L'esigenza di definire il significato ultimo dell'esistenza e del cosmo non è allora, e non può essere, una preoccupazione aliena all'uomo della strada.
Se l'uomo è questa domanda, che si esprime e articola a diversi livelli di esperienza ma è tuttavia un'unica domanda, che coincide con la sua natura di essere razionale e libero, allora tutte le sue esperienze devono connettersi a questo punto centrale, e anzi vi sono realmente connesse come le infinite code all'unico capo. Nessuna attività umana sarà allora separata da questo interrogativo ultimo e proprio per questo la definizione del significato ultimo dell'uomo e del mondo non è estranea, ma inerisce e anzi definisce ogni azione dell'uomo. Ogni azione umana sarà allora come un protendersi verso quel fuori di sé dal quale in vari modi e a vari livelli si attende la risposta. Ogni azione umana è allora tentativo filosofico. La filosofia dei filosofi sarà il tentativo di definire questo significato ultimo in un sistema teoricamente compiuto e come tale sarà il campo d'azione di una cerchia ristretta di uomini, i filosofi appunto. Poiché però, non solo una risposta è necessaria ad ogni uomo ma lo è a tal punto che ogni azione disegna comunque una risposta, per quanto in maniera magari inconsapevole ed incompiuta o contraddittoria, in questo senso la filosofia non è problema astratto dei filosofi ma pertinenza di ogni uomo, secondo la nota affermazione di G. B. Shaw, che Chesterton caldamente condivideva, che la filosofia non è appannaggio di coloro che passano dagli esami di maturità a quelli di laurea, ma di tutti coloro che passano dalla culla alla tomba.

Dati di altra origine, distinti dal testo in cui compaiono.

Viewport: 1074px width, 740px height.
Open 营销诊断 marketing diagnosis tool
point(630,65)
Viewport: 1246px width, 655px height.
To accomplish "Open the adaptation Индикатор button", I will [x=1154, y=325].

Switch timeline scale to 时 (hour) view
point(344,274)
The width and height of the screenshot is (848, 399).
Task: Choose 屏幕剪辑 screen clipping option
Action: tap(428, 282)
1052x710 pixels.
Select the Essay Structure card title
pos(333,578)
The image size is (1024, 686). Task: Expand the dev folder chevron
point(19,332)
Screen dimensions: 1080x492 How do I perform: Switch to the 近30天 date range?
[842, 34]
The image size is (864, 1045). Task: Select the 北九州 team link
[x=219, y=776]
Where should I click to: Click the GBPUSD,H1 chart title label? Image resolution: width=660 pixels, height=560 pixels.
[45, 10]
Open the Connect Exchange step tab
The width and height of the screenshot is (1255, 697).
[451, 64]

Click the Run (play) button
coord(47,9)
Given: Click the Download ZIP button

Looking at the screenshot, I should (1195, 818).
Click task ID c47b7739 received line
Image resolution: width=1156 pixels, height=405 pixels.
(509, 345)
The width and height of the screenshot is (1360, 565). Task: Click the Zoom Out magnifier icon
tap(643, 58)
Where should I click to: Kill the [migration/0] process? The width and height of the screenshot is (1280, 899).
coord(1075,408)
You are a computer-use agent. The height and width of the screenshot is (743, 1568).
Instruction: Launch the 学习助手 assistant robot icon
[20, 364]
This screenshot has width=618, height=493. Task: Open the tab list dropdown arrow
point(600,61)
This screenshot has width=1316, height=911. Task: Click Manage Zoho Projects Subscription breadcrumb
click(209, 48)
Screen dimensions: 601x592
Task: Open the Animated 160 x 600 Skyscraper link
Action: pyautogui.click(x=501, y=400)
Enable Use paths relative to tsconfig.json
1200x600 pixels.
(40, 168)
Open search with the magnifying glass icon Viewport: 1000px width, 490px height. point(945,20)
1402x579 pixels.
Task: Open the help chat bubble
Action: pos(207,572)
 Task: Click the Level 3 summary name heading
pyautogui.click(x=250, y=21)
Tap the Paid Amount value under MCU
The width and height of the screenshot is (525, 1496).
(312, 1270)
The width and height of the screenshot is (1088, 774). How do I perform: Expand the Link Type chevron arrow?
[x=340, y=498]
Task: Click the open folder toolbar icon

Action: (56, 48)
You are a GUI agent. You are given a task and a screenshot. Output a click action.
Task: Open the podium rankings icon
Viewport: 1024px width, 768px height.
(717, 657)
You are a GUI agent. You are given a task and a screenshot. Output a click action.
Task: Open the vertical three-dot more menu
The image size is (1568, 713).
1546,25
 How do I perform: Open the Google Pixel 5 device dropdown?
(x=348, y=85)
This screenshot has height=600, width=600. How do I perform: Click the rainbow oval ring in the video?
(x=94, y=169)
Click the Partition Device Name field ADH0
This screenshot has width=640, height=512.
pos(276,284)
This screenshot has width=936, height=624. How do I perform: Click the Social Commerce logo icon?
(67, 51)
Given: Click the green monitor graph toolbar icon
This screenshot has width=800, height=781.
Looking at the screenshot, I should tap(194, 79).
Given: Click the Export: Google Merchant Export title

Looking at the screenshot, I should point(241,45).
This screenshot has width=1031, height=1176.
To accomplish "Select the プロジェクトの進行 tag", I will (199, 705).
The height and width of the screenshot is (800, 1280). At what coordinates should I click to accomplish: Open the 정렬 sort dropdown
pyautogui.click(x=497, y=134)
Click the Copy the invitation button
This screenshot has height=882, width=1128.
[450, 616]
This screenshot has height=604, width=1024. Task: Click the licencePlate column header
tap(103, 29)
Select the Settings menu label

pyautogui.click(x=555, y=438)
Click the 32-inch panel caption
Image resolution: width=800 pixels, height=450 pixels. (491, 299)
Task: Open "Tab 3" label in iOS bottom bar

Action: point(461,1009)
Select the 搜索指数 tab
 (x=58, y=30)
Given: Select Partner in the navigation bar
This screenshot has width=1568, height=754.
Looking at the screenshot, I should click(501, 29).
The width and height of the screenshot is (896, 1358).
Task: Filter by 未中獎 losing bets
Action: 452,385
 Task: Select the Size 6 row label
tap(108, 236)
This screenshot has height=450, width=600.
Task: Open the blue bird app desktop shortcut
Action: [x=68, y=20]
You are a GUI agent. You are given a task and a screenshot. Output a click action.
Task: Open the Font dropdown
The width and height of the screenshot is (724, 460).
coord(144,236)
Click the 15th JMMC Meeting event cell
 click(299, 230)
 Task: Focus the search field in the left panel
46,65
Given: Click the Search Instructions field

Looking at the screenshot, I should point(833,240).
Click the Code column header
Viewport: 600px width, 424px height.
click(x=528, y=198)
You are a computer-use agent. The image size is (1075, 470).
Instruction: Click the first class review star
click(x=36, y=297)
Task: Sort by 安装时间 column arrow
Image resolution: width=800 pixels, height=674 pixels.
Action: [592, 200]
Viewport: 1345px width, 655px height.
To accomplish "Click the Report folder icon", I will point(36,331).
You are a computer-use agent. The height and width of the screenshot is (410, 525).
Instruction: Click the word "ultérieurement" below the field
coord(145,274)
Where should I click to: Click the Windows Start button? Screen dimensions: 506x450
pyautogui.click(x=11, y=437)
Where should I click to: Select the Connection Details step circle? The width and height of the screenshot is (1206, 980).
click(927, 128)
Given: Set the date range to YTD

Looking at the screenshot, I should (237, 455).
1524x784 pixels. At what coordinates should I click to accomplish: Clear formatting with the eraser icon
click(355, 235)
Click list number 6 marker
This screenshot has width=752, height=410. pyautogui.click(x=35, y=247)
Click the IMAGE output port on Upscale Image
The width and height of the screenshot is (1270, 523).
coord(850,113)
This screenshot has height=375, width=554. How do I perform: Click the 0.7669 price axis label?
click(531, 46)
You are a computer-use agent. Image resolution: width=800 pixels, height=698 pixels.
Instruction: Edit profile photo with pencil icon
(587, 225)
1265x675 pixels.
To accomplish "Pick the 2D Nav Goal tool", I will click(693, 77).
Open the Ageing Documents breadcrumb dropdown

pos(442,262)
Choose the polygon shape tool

Questa è la ragione del rivolgersi di preferenza all'uomo della strada, all'uomo qualunque: ogni uomo ha come problema essenziale e quotidiano quello di determinare il significato del mondo e il proprio. Non è questa una questione astratta, ma concretissima. Infatti ogni uomo in quanto agisce afferma un significato per il quale agisce.
La religione [che coincide con la definizione dei significati ultimi] é proprio la cosa che non può essere trascurata perché include tutto: persino la persona più distratta non può fare la valigia lasciando fuori la valigia. Noi possediamo, (ci piaccia o no) una concezione della realtà che modifica, o per dirla più precisamente, crea e involve ogni cosa che diciamo o facciamo, ci piaccia o no. (GKC, Eretici, pag. 235)
La modernità ha come suo vanto il rifiuto dei dogmi e delle certezze assolute; questo rifiuto è però esso stesso un dogma. A tal punto l'uomo consiste di quell’interrogativo che il rifiuto di considerarlo si configura esso stesso, anche contro la sua volontà, come una risposta. Il rifiuto della metafisica è una risposta metafisica. Ogni uomo ha una sua visione del mondo in base alla quale giudica ed agisce; ogni uomo ha una sua filosofia; ogni uomo è filosofo per il semplice fatto di esistere. L'uomo non può eludere la sua stessa natura di vivente interrogativo e di vivente costruttore di risposte. E' importante perciò che ogni uomo sia consapevole della filosofia che magari non professa ma che comunque vive perché solo così può metterla in discussione e vagliarla alla luce dei fatti; se non ne è consapevole, la subisce e subendola, tradisce la propria natura, abdica al corretto uso della sua ragione e mette in pericolo la sua libertà. Chesterton si è assunto il compito di richiamare i suoi contemporanei a questa serietà di fronte alla vita, perché ogni uomo possa essere consapevole di ciò che pone come significato di tutto, e quindi valutando la sua adeguatezza alla ragione e alla esigenza di felicità possa essere pienamente responsabile delle proprie azioni e scelte.